> [What is asked]:
Return these rows line for line, with no changes, but leave out the pictures.

> [Material provided]:
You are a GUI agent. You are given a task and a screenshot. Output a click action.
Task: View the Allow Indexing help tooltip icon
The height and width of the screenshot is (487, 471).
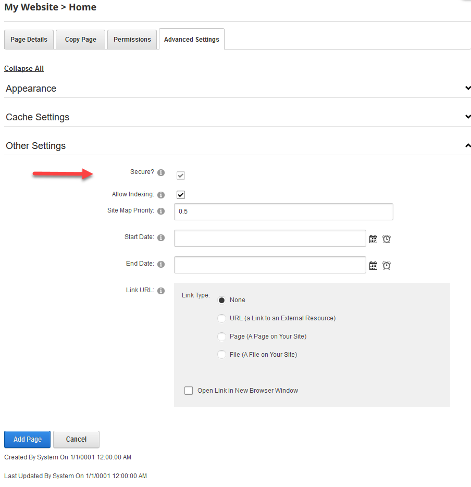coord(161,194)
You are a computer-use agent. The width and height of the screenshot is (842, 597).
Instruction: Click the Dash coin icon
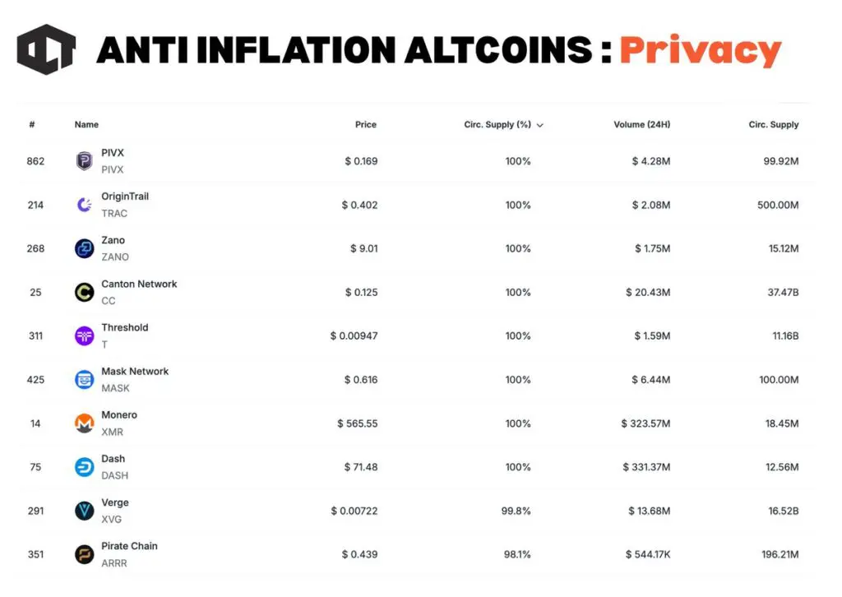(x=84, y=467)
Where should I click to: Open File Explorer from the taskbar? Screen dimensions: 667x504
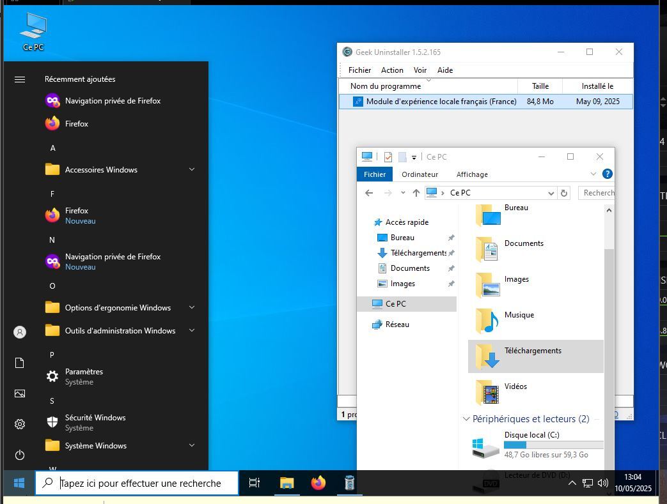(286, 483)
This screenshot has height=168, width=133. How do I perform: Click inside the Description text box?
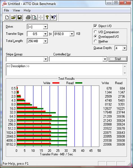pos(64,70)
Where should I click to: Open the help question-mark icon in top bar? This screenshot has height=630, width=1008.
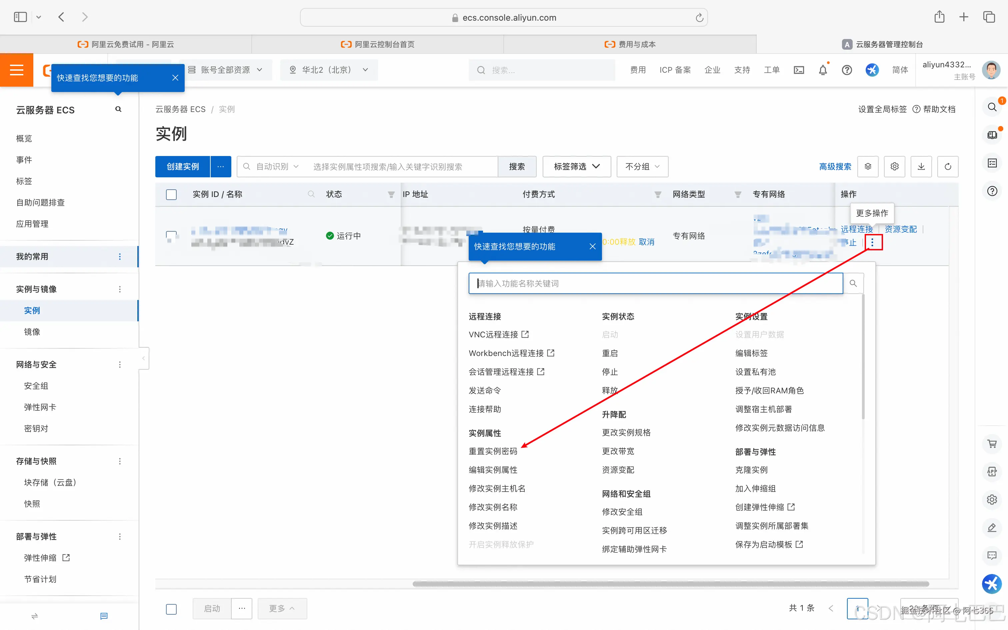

> [The result]:
You are a GUI agent. You are given a task and a screenshot. Output a click action.
Task: View the Allow Indexing help tooltip icon
The height and width of the screenshot is (487, 471).
coord(161,194)
You are a computer-use agent. The width and height of the screenshot is (842, 597).
Instruction: Click the Dash coin icon
(x=84, y=467)
Where should I click to: Open File Explorer from the taskbar? Screen dimensions: 667x504
(286, 483)
This screenshot has height=168, width=133. How do I perform: Click inside the Description text box?
pos(64,70)
Where should I click to: Open the help question-mark icon in top bar? This screenshot has height=630, width=1008.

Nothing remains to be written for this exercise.